### Supplied information
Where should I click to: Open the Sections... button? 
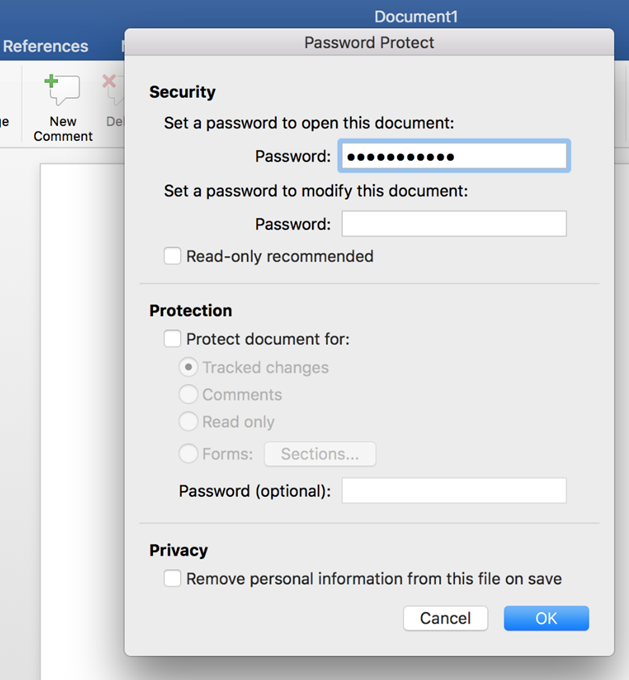(320, 454)
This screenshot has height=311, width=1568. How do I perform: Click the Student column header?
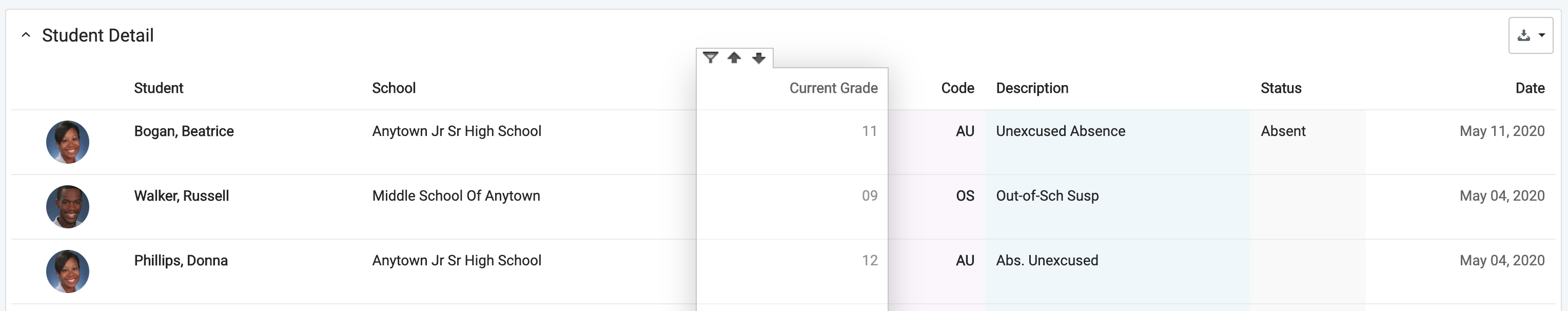tap(158, 88)
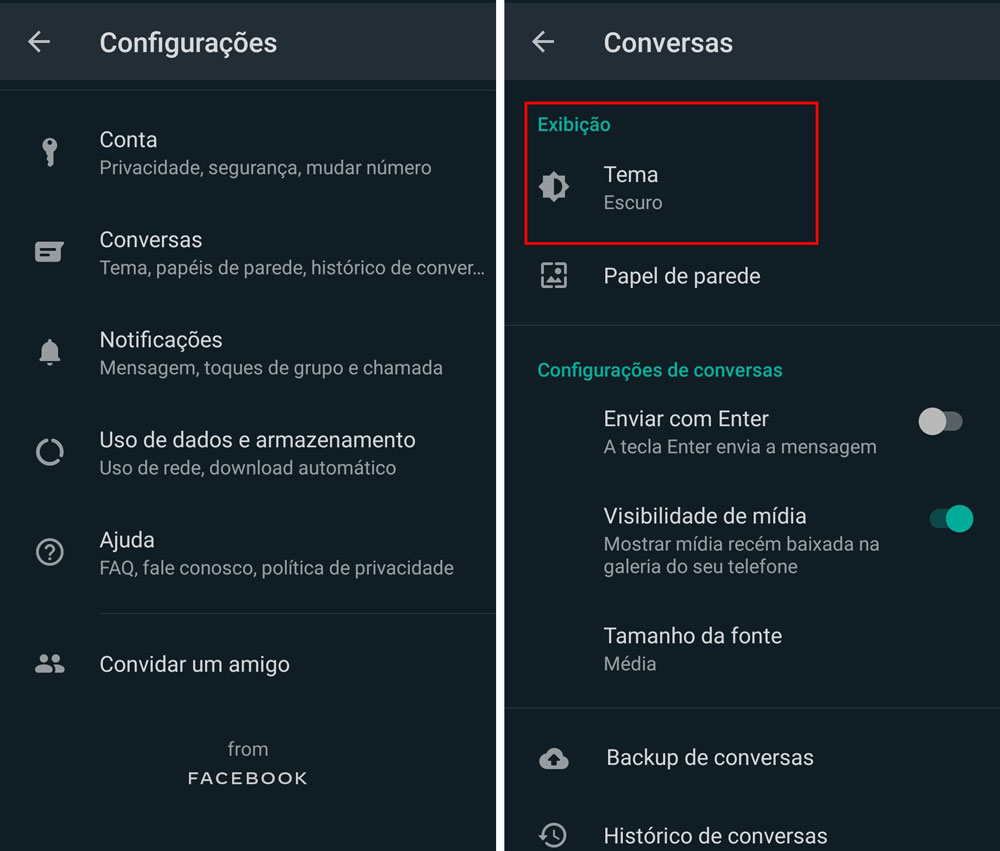Click the chat bubble icon beside Conversas

49,252
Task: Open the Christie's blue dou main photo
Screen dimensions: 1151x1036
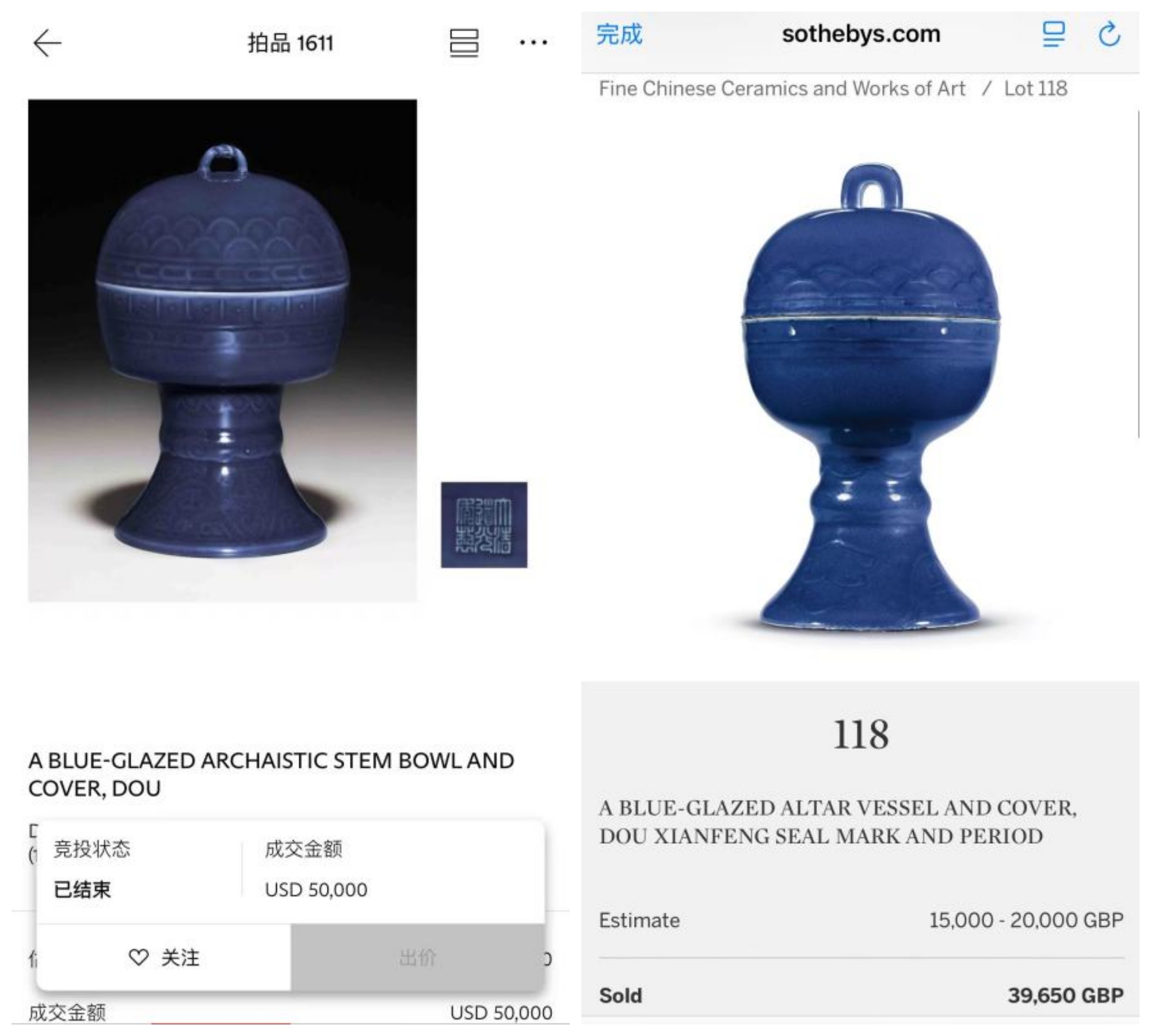Action: point(223,351)
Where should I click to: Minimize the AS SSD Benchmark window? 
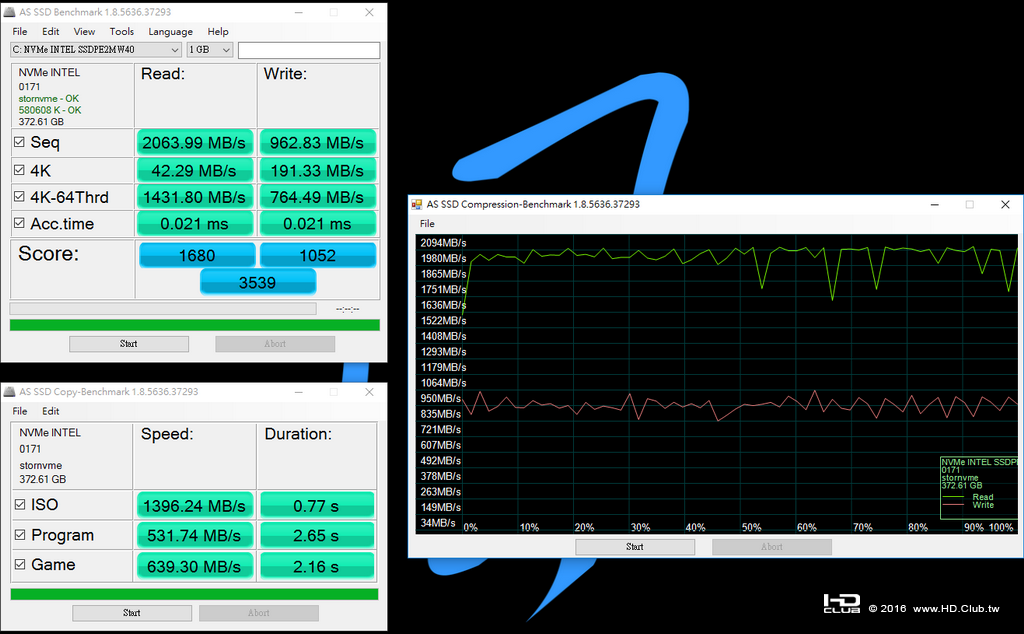(x=298, y=12)
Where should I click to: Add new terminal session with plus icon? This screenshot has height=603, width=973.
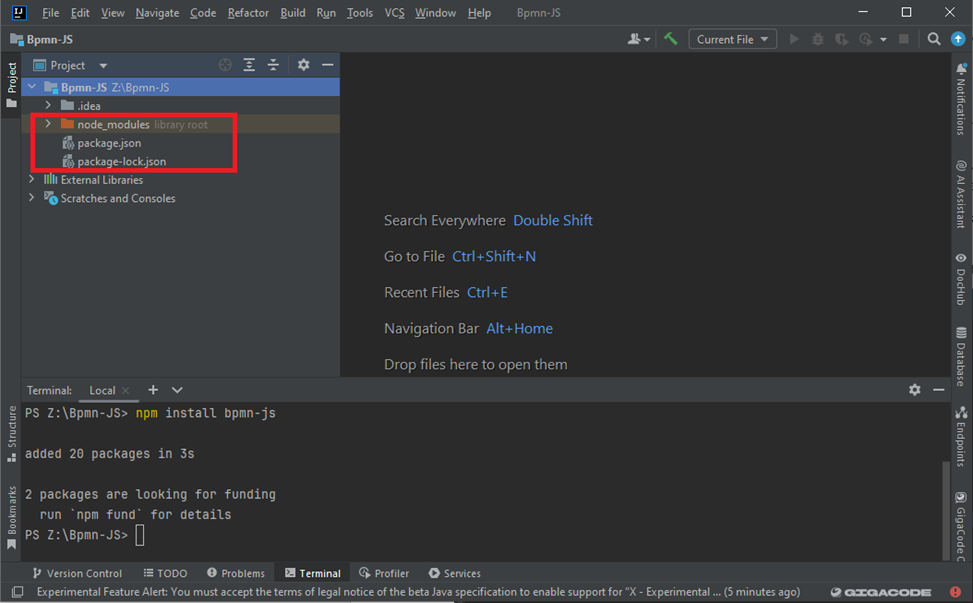[x=153, y=390]
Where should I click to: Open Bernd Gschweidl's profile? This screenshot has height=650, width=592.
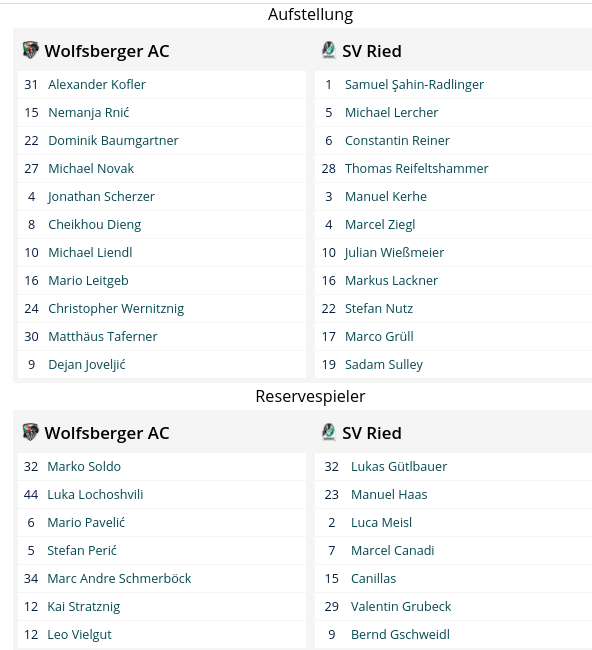coord(400,635)
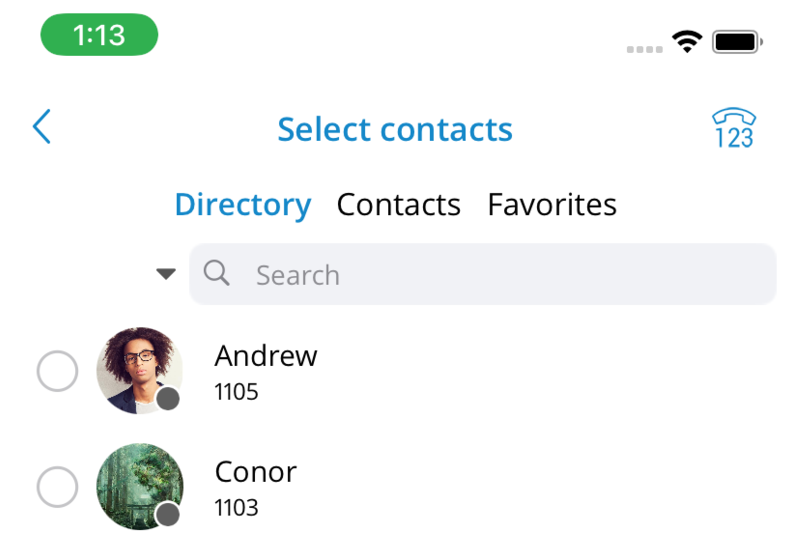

### Work required
Reproduce every line of the listing above verbatim, omitting the pictures.

### Answer to the exercise
Where should I click to: Open the Sections... button? 
(320, 454)
This screenshot has height=311, width=1568. How do I perform: Click the Student column header?
tap(158, 88)
Click the chat bubble icon beside Conversas

49,252
Task: Open the Christie's blue dou main photo
Screen dimensions: 1151x1036
Action: point(223,351)
Where should I click to: Minimize the AS SSD Benchmark window? 
(x=298, y=12)
Where should I click to: Add new terminal session with plus icon? This screenshot has height=603, width=973.
[x=153, y=390]
Where should I click to: Open Bernd Gschweidl's profile? This screenshot has height=650, width=592.
coord(400,635)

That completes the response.